To acquire physicians’ requirements for clinical XAI, we conducted a physician user study with 30 neurosurgeons to elicit their clinical requirements by using a clinical XAI prototype. The low-fidelity prototype is a clinical decision-support AI system that provides suggestions from a CNN model to differentiate lower-grade gliomas from high-grade ones based on multi-modal MRI. For each AI suggestion, it also shows a heatmap explanation that highlights the important features for model prediction. The user study consisted of an online survey that embedded the XAI prototype and collected physicians’ quantitative rating of the heatmaps, and an optional post-survey interview where physicians comment on the clinical XAI system. Five physicians participated in the interview, and seven physicians provided comments in the survey by answering open-ended questions. We analyzed the qualitative data collected from interview sessions and open-ended questions in the survey as the main support to develop the guidelines from the clinical aspect. The detailed user study findings and method are in Supplementary Material S1, and its related supporting sections were referred in the guidelines starting with ‘U’.

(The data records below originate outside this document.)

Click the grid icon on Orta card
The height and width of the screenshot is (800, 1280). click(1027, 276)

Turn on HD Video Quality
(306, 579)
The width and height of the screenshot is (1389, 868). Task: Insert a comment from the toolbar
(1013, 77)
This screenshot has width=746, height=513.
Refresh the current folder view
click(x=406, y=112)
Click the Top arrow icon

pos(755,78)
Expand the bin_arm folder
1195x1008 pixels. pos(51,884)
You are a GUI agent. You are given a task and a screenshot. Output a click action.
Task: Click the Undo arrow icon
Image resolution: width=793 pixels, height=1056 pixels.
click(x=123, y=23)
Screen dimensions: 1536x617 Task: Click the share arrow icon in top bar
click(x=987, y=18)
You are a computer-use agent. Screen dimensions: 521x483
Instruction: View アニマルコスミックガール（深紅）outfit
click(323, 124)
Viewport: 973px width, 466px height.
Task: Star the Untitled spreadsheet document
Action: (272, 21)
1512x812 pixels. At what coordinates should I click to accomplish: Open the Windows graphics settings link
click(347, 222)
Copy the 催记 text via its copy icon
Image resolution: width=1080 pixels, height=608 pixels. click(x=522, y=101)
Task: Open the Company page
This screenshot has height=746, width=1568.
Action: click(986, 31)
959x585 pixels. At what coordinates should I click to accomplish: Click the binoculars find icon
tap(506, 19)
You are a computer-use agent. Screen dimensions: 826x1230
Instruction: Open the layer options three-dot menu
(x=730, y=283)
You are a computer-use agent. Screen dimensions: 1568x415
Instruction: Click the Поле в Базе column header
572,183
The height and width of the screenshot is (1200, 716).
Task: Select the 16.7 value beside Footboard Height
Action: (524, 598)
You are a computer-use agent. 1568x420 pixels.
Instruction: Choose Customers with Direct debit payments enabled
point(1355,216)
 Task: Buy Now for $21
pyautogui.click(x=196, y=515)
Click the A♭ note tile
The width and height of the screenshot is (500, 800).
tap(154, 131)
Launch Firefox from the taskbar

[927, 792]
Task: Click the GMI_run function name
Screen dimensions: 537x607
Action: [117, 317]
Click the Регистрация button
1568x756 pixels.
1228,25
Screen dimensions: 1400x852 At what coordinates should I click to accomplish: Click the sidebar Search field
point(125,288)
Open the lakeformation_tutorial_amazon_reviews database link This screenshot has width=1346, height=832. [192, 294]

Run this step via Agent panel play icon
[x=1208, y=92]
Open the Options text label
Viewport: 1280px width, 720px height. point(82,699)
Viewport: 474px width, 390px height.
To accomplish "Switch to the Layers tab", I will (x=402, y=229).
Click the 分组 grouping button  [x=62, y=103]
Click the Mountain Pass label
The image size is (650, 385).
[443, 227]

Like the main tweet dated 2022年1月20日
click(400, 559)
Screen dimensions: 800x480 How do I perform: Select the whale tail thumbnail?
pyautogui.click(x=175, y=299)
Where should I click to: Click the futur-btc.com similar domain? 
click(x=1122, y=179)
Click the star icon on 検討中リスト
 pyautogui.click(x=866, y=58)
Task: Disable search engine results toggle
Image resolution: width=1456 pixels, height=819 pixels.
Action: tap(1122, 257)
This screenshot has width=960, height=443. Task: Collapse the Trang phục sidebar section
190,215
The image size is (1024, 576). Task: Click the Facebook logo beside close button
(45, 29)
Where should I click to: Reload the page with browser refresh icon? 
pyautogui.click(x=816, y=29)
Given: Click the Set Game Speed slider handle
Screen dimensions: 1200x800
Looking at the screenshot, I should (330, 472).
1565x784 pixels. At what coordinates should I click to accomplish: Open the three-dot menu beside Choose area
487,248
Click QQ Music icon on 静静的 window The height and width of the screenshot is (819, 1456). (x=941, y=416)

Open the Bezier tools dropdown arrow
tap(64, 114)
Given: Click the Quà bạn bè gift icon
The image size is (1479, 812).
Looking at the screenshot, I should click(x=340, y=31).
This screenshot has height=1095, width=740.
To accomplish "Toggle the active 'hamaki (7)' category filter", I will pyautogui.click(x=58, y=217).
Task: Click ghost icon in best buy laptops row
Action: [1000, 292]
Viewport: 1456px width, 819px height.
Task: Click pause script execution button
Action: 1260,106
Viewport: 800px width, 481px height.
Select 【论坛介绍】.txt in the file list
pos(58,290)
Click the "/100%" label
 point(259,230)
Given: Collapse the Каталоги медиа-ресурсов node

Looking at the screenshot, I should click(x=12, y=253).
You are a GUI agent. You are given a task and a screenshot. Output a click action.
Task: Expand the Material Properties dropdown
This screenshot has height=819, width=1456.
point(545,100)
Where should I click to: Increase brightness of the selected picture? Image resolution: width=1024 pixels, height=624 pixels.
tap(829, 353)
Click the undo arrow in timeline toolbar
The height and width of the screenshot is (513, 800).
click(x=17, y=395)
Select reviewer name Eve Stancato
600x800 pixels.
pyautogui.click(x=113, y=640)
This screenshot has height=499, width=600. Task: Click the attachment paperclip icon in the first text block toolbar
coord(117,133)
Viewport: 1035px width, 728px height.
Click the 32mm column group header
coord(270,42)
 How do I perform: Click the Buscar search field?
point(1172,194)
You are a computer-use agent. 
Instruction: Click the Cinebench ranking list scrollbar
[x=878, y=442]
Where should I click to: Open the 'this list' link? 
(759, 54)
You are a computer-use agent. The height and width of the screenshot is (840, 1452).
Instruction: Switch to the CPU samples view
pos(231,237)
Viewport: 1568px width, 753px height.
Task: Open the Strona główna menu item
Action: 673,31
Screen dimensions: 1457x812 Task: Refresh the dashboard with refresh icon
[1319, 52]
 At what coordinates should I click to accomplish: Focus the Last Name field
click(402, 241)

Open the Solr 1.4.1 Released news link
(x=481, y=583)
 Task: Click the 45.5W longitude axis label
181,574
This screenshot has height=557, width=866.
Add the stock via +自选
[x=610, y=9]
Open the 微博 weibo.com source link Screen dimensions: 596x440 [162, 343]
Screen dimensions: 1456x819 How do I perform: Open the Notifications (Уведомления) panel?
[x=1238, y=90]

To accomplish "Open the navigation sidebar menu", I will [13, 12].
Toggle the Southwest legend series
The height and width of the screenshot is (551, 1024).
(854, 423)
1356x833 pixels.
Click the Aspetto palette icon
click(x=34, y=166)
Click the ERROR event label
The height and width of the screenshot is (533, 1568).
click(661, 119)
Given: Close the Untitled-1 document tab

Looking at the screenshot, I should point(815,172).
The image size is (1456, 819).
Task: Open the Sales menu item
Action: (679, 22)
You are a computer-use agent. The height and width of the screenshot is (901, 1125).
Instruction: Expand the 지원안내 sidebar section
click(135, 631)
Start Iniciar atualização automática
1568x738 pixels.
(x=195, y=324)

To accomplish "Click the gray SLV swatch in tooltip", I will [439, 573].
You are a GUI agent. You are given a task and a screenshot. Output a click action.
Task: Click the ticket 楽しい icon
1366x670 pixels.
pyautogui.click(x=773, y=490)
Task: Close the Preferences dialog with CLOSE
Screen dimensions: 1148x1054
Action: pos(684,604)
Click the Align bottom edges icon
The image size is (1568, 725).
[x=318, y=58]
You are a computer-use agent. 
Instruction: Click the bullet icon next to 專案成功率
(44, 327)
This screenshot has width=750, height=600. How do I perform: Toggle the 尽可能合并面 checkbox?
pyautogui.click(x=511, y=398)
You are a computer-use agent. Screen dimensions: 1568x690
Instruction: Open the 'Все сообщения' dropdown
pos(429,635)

Next, we present the Clinical XAI Guidelines, which consist of five evaluating objectives to optimize a clinical XAI technique. They are categorized into three considerations on clinical usability, evaluation, and operation. For each objective in the guidelines, we list its key references from our user study or literature. We also analyze examples that follow the objective and/or counterexamples that violate it. Ways of assessment are also described to help identify if the objective is met. The guidelines and their key points are summarized in Table 1.

8.1 Clinical usability considerations

Guideline 1: Understandability.

The form and context of an explanation should be easily understandable by its clinical users. Users do not need to have technical knowledge in machine learning, AI, or programming to interpret the explanation.

  • Example:

    Physicians find the feature attribution maps (heatmaps) used in our user study easily understandable. Other explanation formats on medical image analysis tasks such as similar examples [10.1145/3290605.3300234], counterfactual examples , and scoring (linear feature attribution) or rule-based explanation, as shown in prior physician user studies in the literature. [jin2021euca]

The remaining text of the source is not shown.